クアラトレンガヌでの最終ゴールスプリントを制したのは、フランチェスコ・キッキだクアラトレンガヌでの最終ゴールスプリントを制したのは、フランチェスコ・キッキだ

 10日間続いたステージレースもいよいよ最終章。共に過ごした1万5千人あまりの大キャラバンも今日で見納めだ。その主役である選手たちを、青空が迎える。刺すような日差し、蒸せかえすような湿気。マレーシアが国をあげ取り組む一大イベント最後の幕が開いた。

 

【映像提供:シクロチャンネル】 
 

 この日はタシクケニルをスタートしてクアラトレンガヌの街に入り、街の中に設けられたサーキットコースを5周する114.8キロ。
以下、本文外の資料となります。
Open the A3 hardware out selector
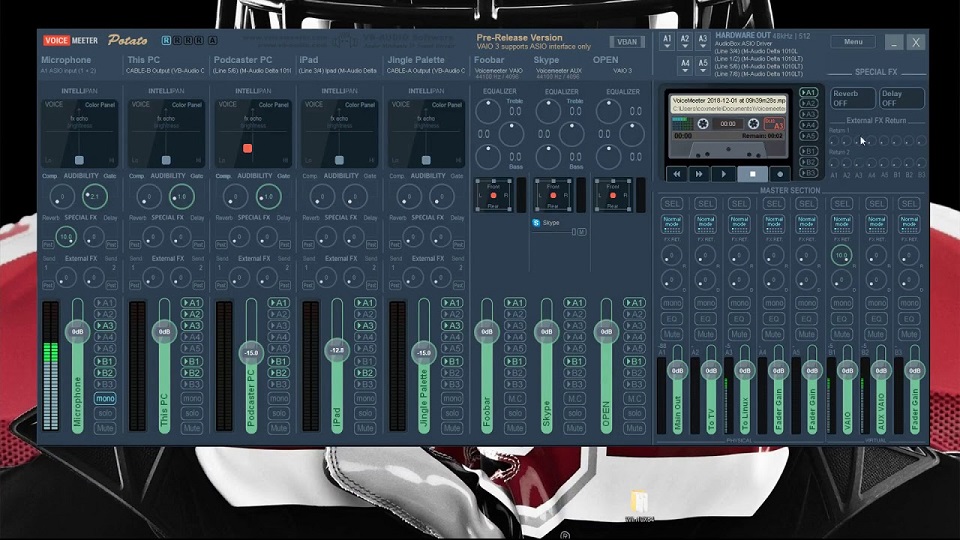702,41
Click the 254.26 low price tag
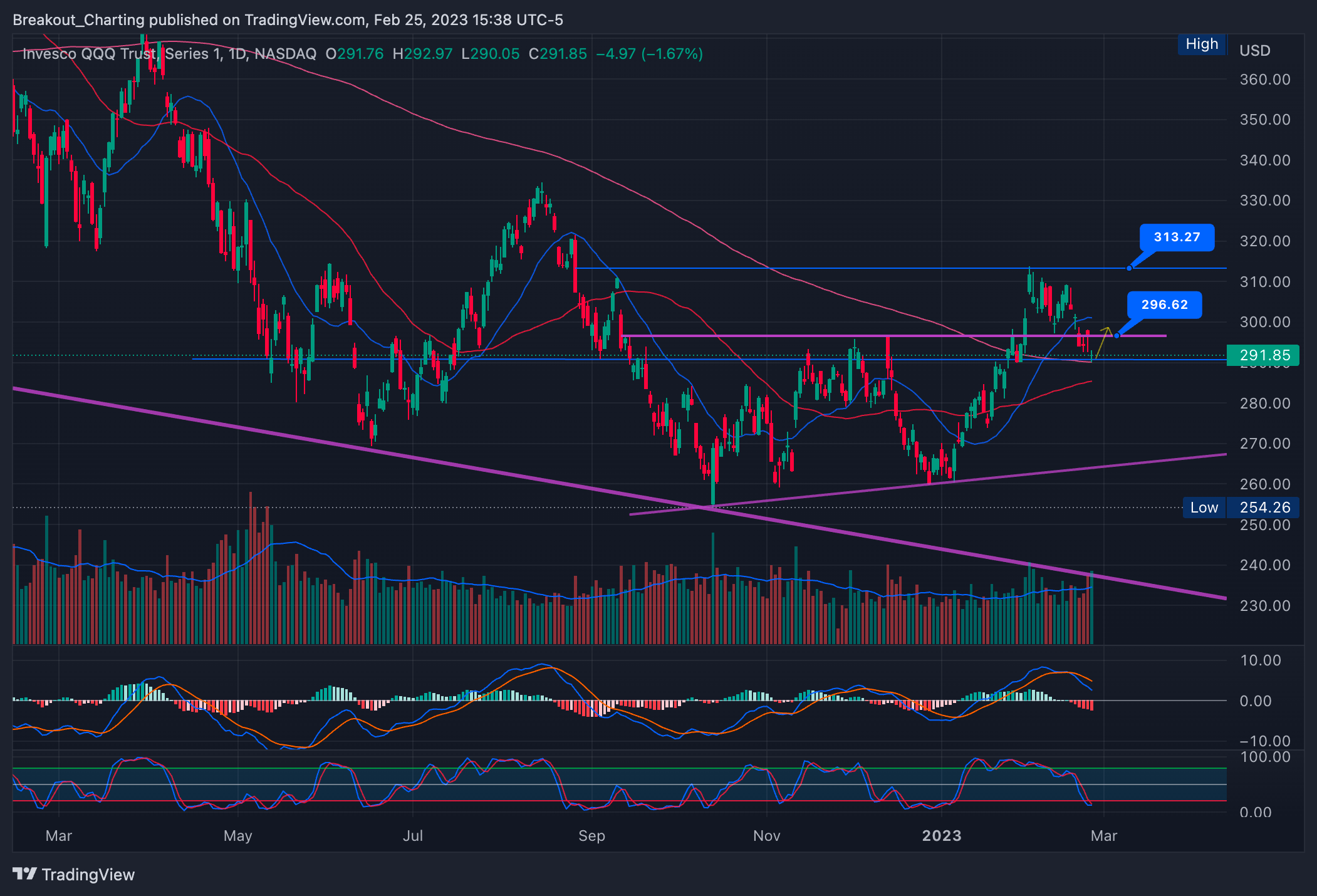 (x=1264, y=508)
総合首位を守り切りたいアレドンド・モレノはもちろん、ポイント賞争いのアンドレア・グアルディーニ(アスタナ)とフランチェスコ・キッキはわずか5ポイント差。まだ結果を残していないチームはぜひステージ優勝を勝ち取りたい。様々な思惑が交錯する最終ステージだ。

 スタート後すぐに中島康晴(愛三工業レーシングチーム)を含む6人の逃げが決まる。追うメーン集団はポイント賞を狙うヴィーニファンティーニ、ステージ3連勝を目論むチームヨーロッパカーが積極的に集団を牽引。ハイスピードの展開に逃げグループからは1人、また1人と遅れていく。中島も暑さにやられ、逃げ続けることができなかった。
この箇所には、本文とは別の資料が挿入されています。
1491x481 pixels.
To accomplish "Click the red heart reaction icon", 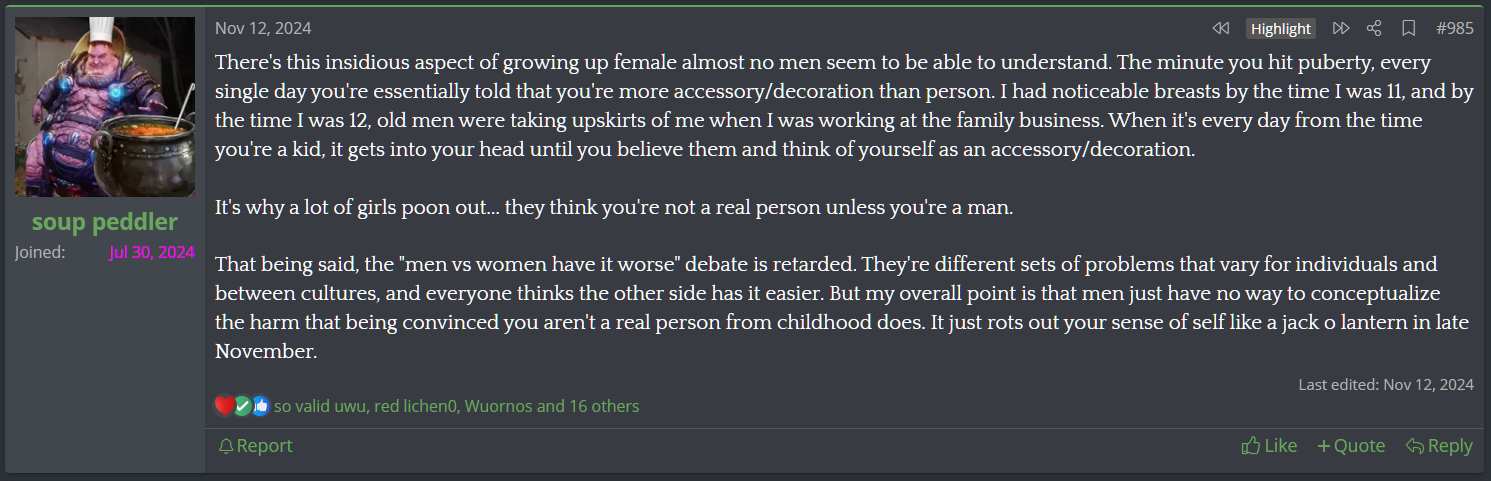I will click(224, 406).
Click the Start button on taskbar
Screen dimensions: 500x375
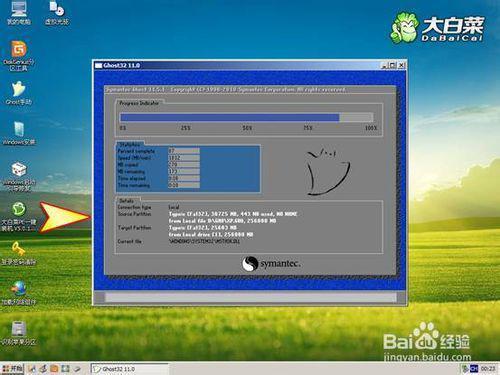(13, 369)
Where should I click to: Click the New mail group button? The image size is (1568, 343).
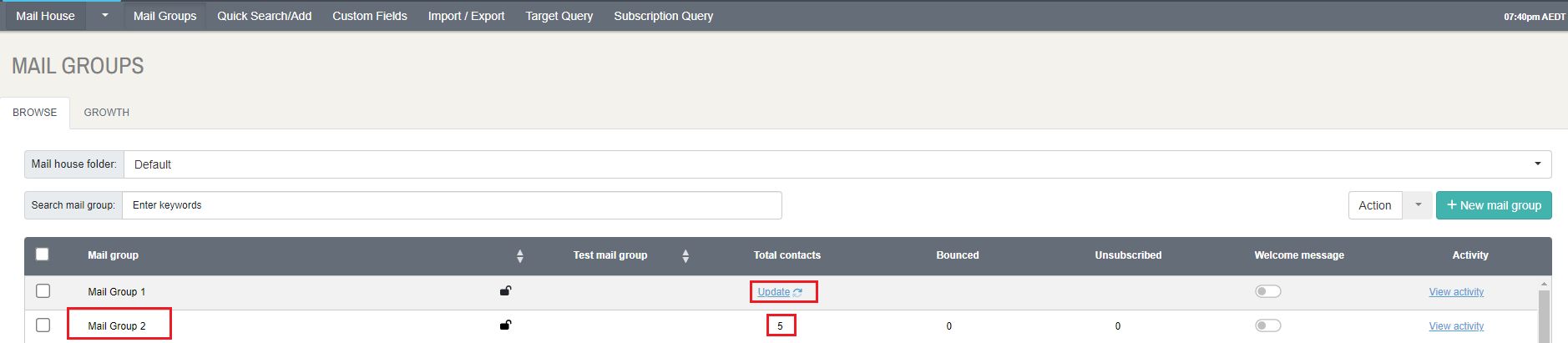pos(1494,205)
最終ステージを制したキッキ、逆転でポイント賞の青いジャージも獲得最終ステージを制したキッキ、逆転でポイント賞の青いジャージも獲得

 先頭とのタイム差2分あまりで周回コースに突入。佐野と新城がチームメイトのため集団を積極的に牽く姿が見える。そしてこの日も順当に逃げは捕まり、フィナーレは集団スプリントに。今日の主役は、蛍光イエローのジャージに身を包んだ、フランチェスコ・キッキ。残り200mで一気に飛び出し、ステージ2勝目と共に、逆転でポイント賞のタイトルも獲得した。

 日本人勢は愛三工業の盛が9位、福田が11位と、UCIポイント獲得圏内8位にまたしても一歩届かない結果に終わった。レース後福田は「プロチームとスプリントで真っ向勝負し手応えは感じられた。これからさらにチームで磨きをかけ、まずはアジアのレースでこの経験を生かしたい」と前向きのコメントを残した。また、チームがステージ2勝を果たした新城は、「シーズン初戦で手応えを感じたいいレースだった」と振り返った。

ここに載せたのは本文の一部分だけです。